Aims: Vineyards from early and late terroir were evaluated during ripening to determine optimal grape composition, with special emphasis on bunch uniformity.
Methods and results: Four treatments were studied over three years : Carignan and Grenache in two terroir, early and late. Samples were divided into two parts (top and bottom half of the bunch) in order to determine berry weight, sugar content, titratable acidity, total and extractable anthocyanins, total phenols, and seed maturity. The results showed bunch uniformity in Carignan. The kinetics of berry maturity generally showed a straight line pattern in Grenache while in Carignan it varied. For both cultivars, berry weight and yield were higher in the late parcel, whereas anthocyanins were more concentrated in the early terroir.
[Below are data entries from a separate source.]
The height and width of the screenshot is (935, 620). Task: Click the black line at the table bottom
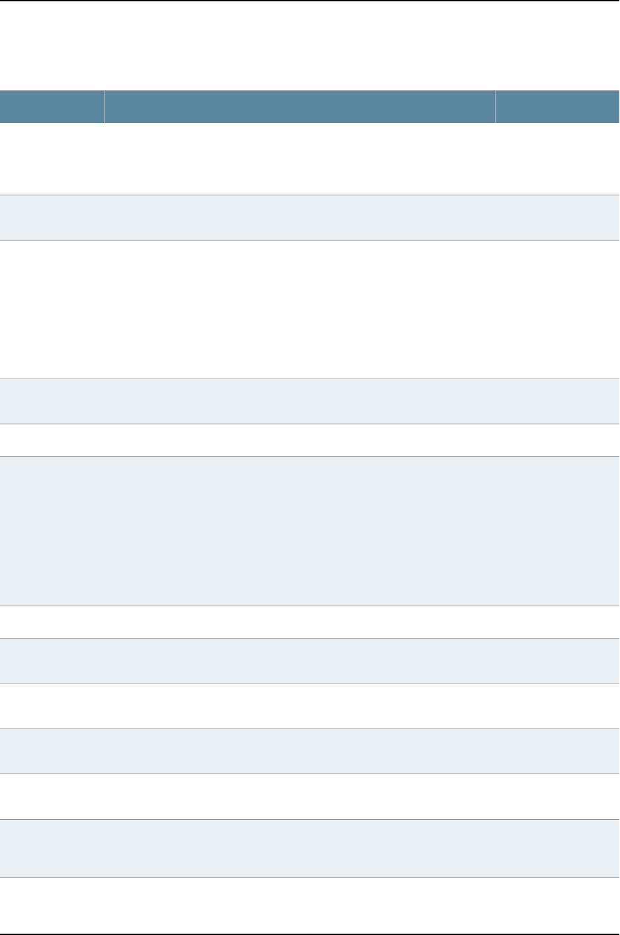coord(310,934)
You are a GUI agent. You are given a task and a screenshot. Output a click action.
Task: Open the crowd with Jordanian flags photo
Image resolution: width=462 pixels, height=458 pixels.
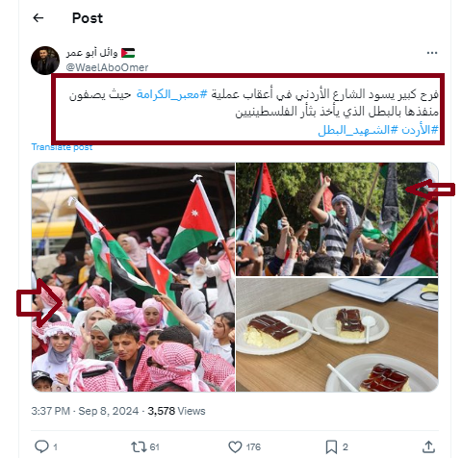(133, 277)
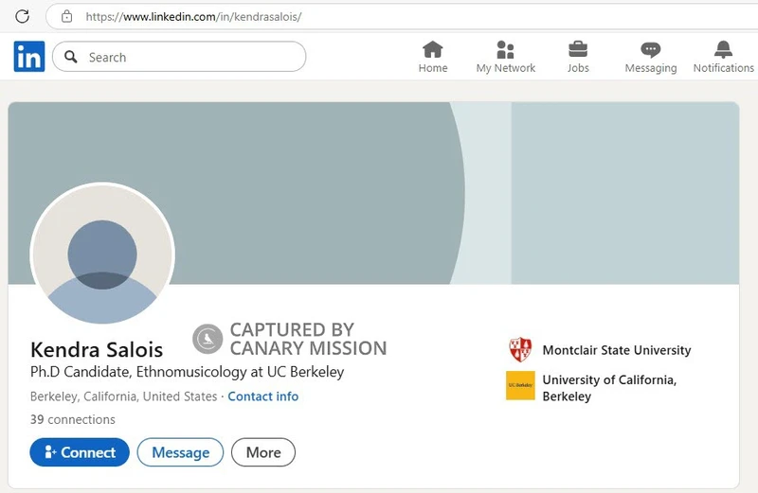View Notifications via the bell icon
758x493 pixels.
723,49
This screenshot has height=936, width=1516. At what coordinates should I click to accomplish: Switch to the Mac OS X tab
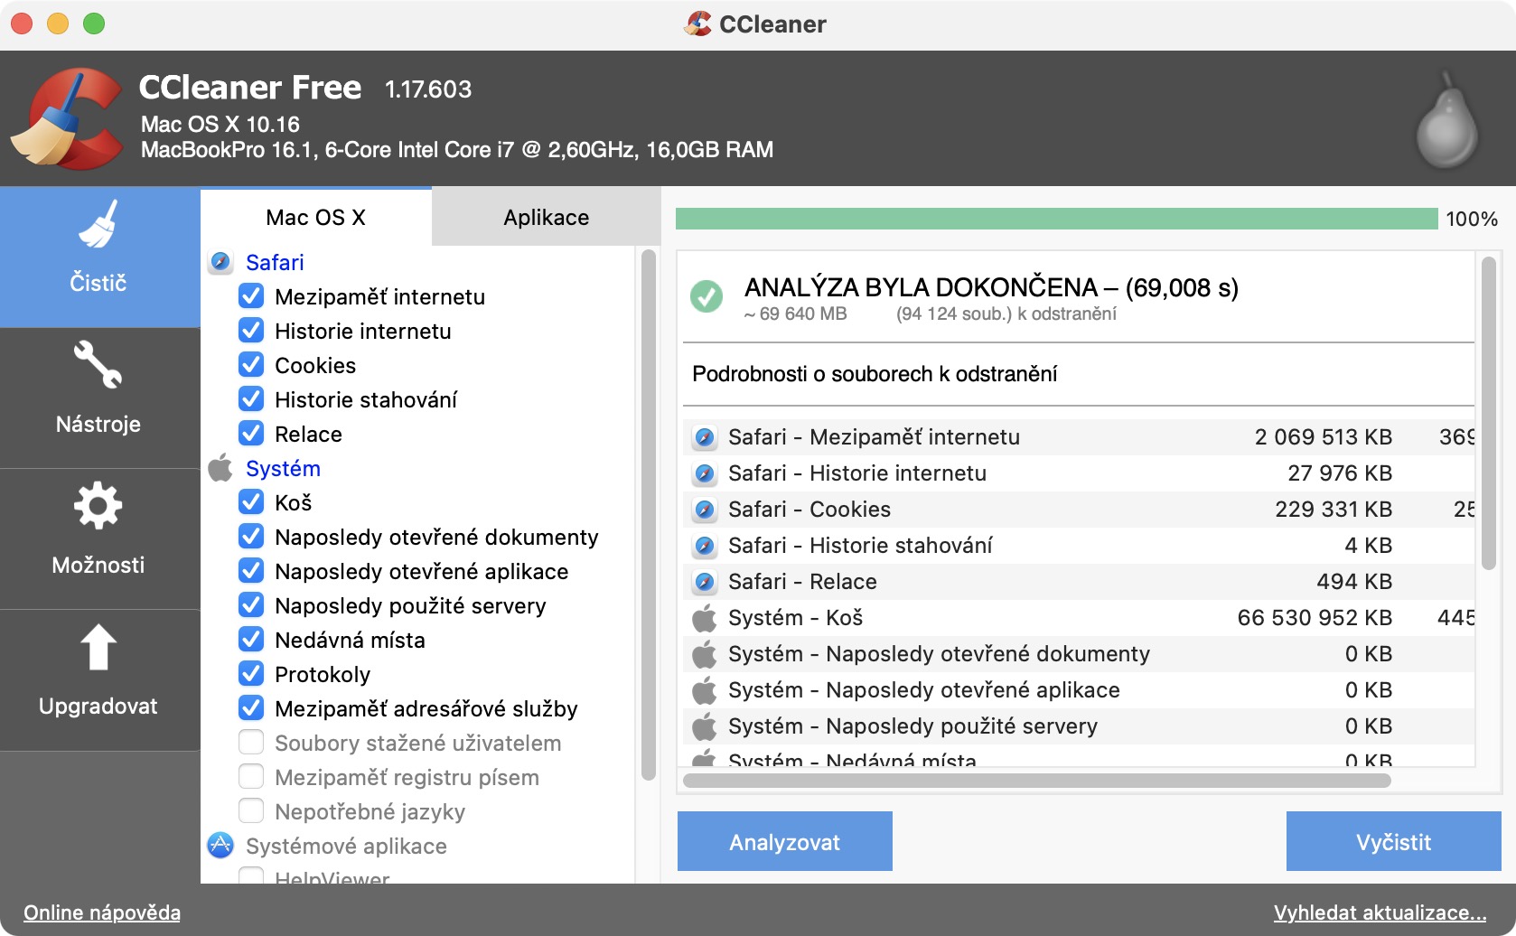(315, 217)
Conclusion: Pulp maturity is less influenced by the terroir effect than phenolic maturity. Vintage or terroir affect Carignan more consistently than Grenache. Carignan does not achieve complete phenolic ripeness in the late mesoclimate. In warm years, Grenache grapes should be gathered as soon as the pulp reaches the optimal sugar level because the accumulation of anthocyanins does not improve when the harvest is delayed beyond that point.
Significance and impact of the study: The evaluation of phenolic maturity in relation to terroir and bunch uniformity contributes to defining ideal harvest time and optimizing winery management.